Midodrine is a vasopressor/antihypotensive agent (it raises the blood pressure).  Midodrine was approved in the United States by the Food and Drug Administration (FDA) in 1996 for the treatment of dysautonomia and orthostatic hypotension.  In August 2010, the FDA proposed withdrawing this approval because the manufacturer, Shire plc, failed to complete required studies after the medicine reached the market. In September 2010, the FDA reversed its decision to remove midodrine from the market and allowed it to remain available to patients while Shire plc collected further data regarding the efficacy and safety of the drug.

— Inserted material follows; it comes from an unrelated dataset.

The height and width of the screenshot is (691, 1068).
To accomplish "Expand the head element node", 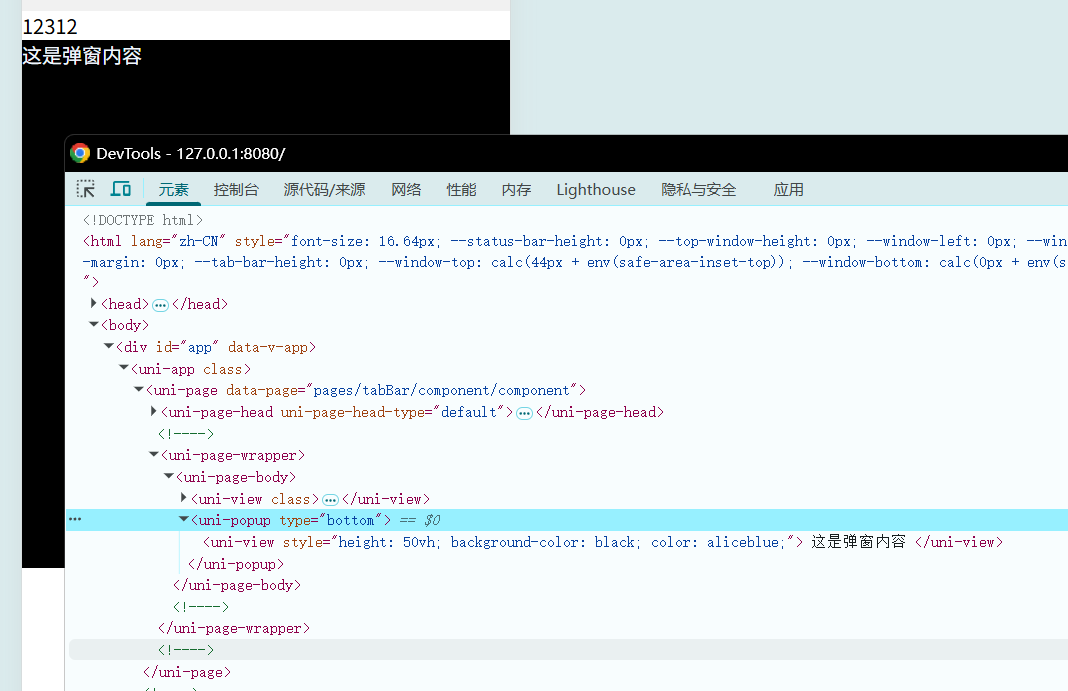I will 94,303.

Shire announced on September 22, 2011, that it was withdrawing completely from supplying midodrine and leaving it to several generics to supply the drug.

Medical uses
Midodrine is indicated for the treatment of symptomatic orthostatic hypotension. It can reduce dizziness and faints by about a third, but can be limited by troublesome goose bumps, skin itch, gastrointestinal discomfort, chills, elevated blood pressure while lying down, and urinary retention. A meta-analysis of clinical trials of midodrine or droxidopa in patients with low blood pressure when standing found that midodrine increased standing blood pressure more than droxidopa but that midodrine but not droxidopa increased the risk of high blood pressure when lying down. Small studies have also shown that midodrine can be used to prevent excessive drops in blood pressure in people requiring dialysis.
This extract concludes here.